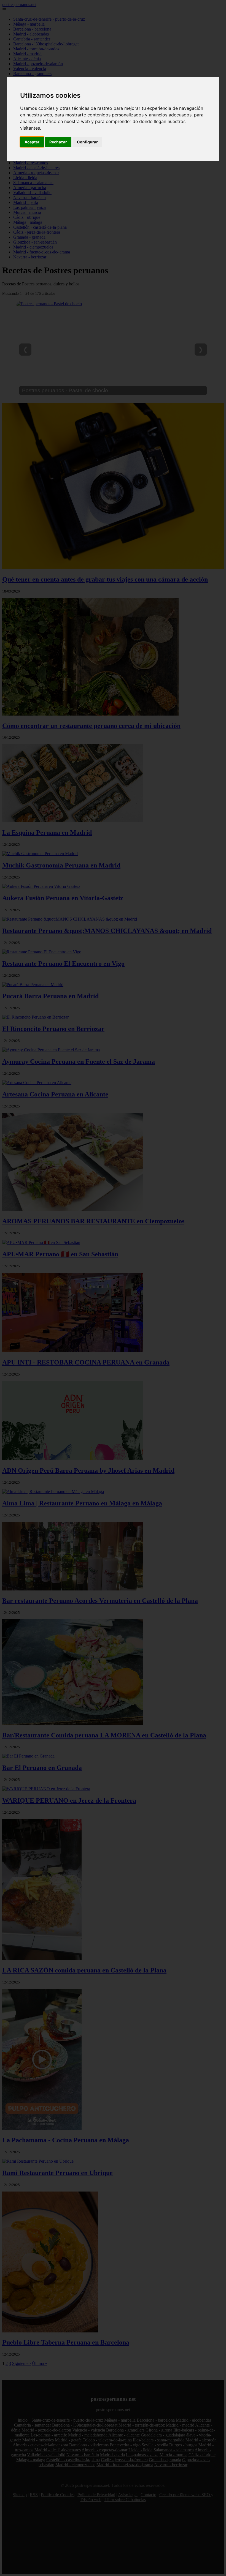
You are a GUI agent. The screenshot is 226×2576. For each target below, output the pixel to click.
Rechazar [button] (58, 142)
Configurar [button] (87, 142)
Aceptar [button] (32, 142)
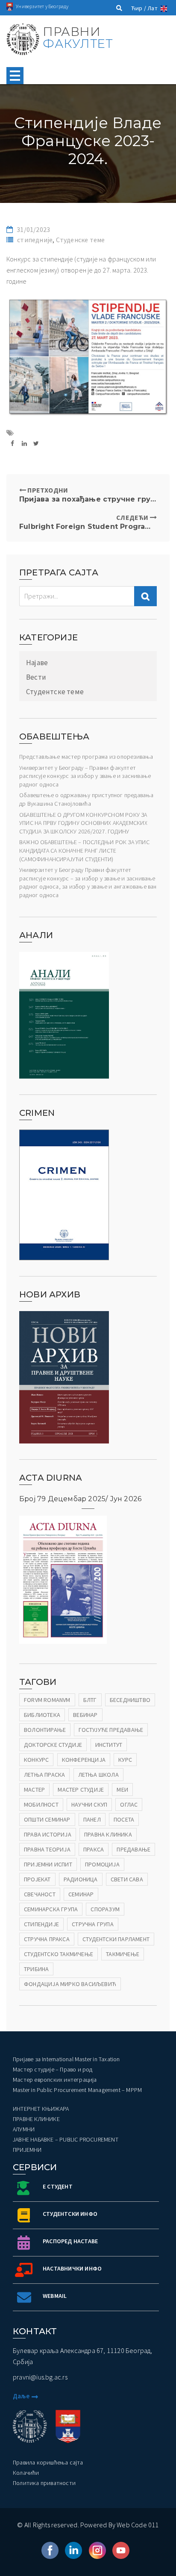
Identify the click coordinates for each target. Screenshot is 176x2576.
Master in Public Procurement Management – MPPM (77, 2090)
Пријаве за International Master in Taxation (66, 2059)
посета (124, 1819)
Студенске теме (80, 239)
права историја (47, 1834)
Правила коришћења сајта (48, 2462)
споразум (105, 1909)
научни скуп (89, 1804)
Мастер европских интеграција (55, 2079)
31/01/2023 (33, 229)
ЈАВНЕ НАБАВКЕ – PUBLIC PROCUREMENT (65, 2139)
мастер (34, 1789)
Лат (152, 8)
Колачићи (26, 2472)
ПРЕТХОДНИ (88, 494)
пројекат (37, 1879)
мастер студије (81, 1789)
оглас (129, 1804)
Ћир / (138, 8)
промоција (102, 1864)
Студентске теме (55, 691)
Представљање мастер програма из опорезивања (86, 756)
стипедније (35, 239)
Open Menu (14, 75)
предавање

------------------------------------

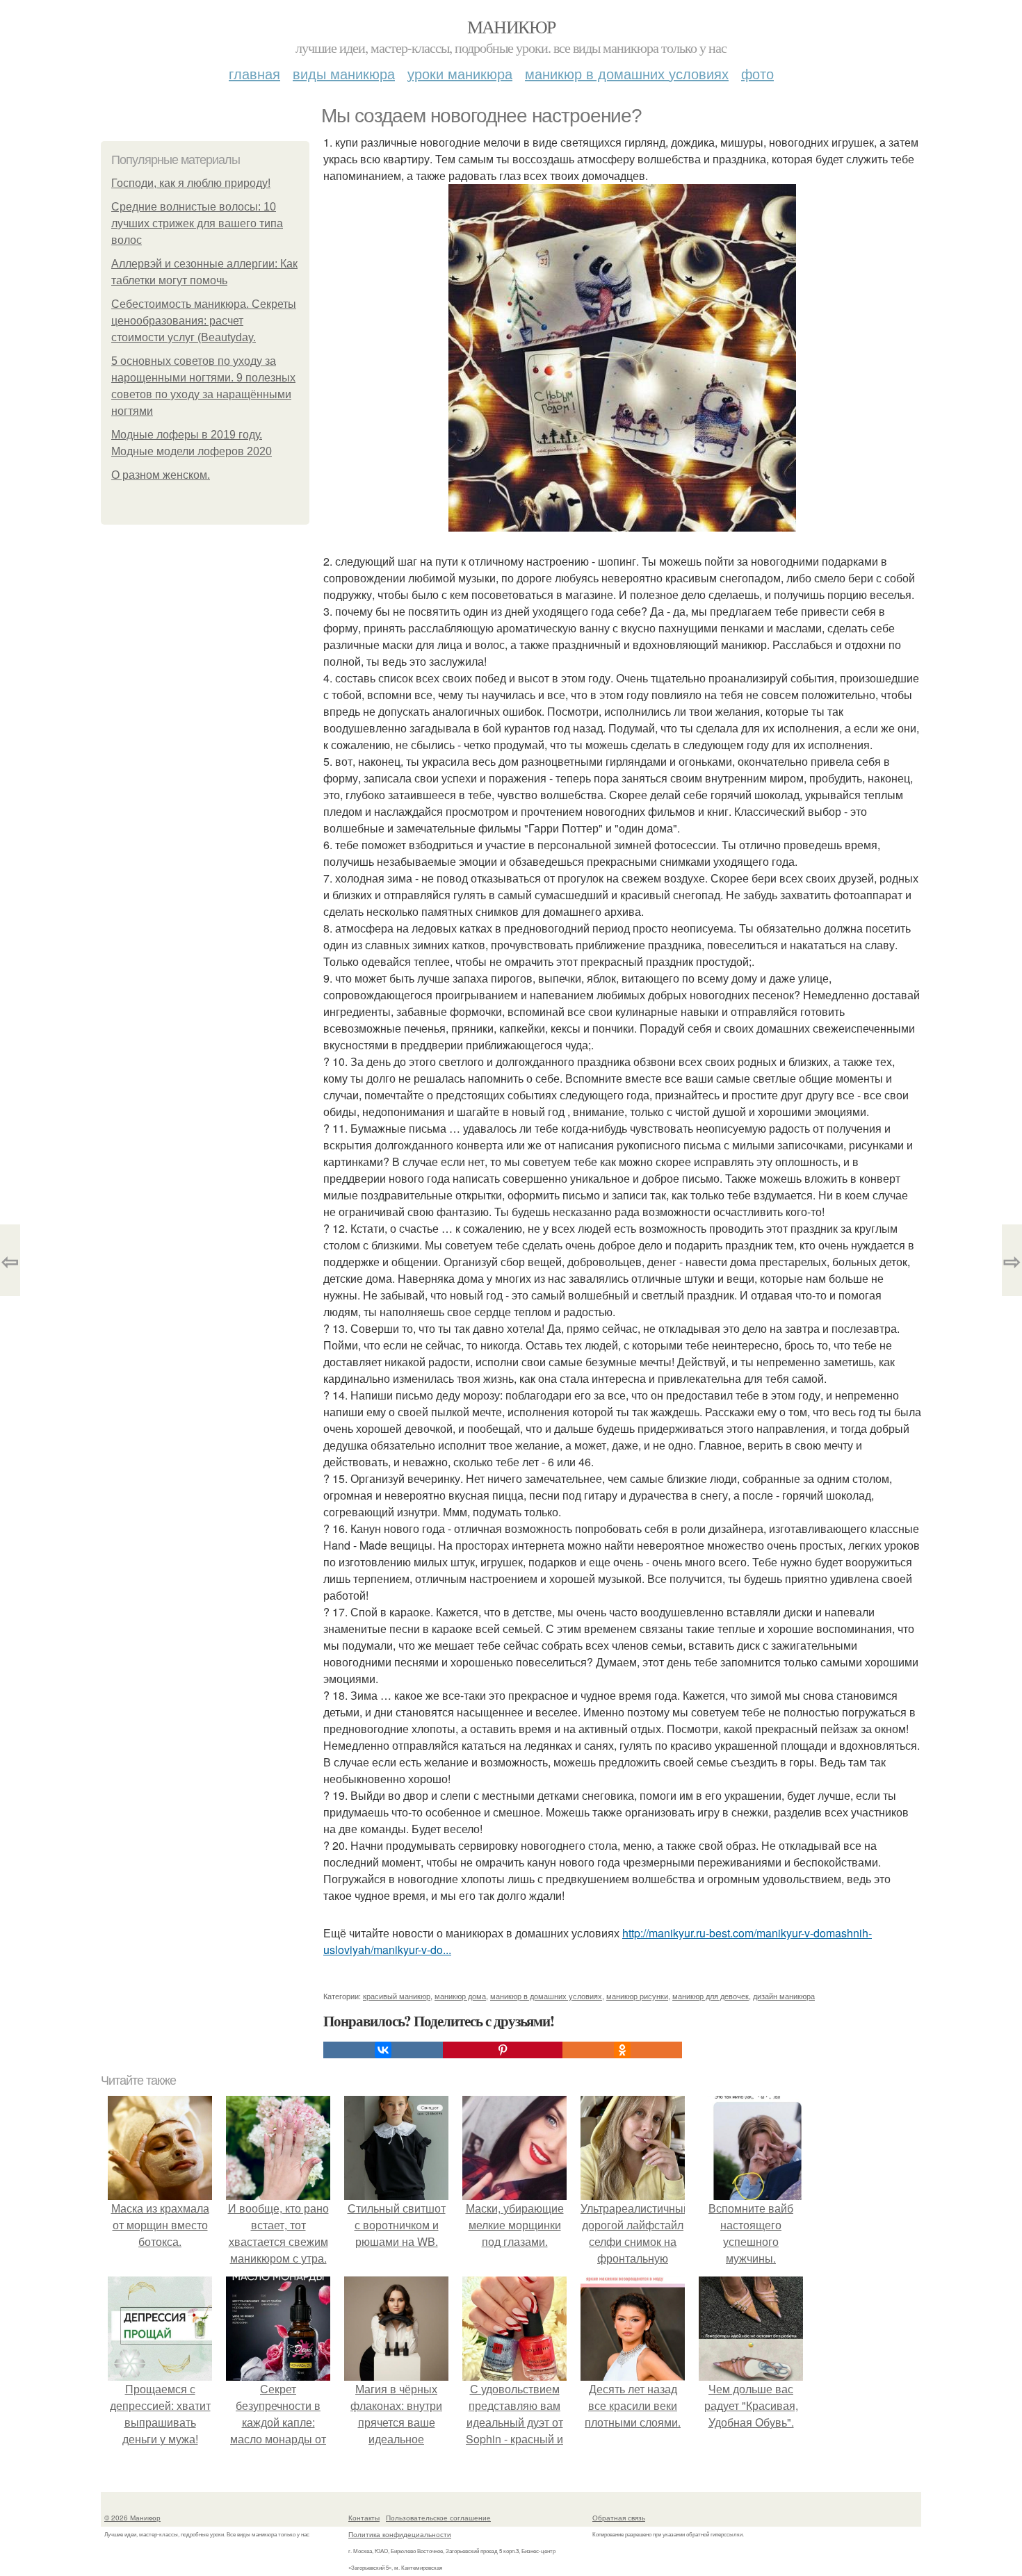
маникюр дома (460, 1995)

------------------------------------

## ABOUT THIS TASK
Go through the listing above. Show each line where the word "click" is found.

## RESPONSE TO THE EXERCISE
You are a GUI agent. The screenshot is 226×2576. For each target below, output the pixel to click.
Identify the click coordinates for each target. Screenshot is 176x2576.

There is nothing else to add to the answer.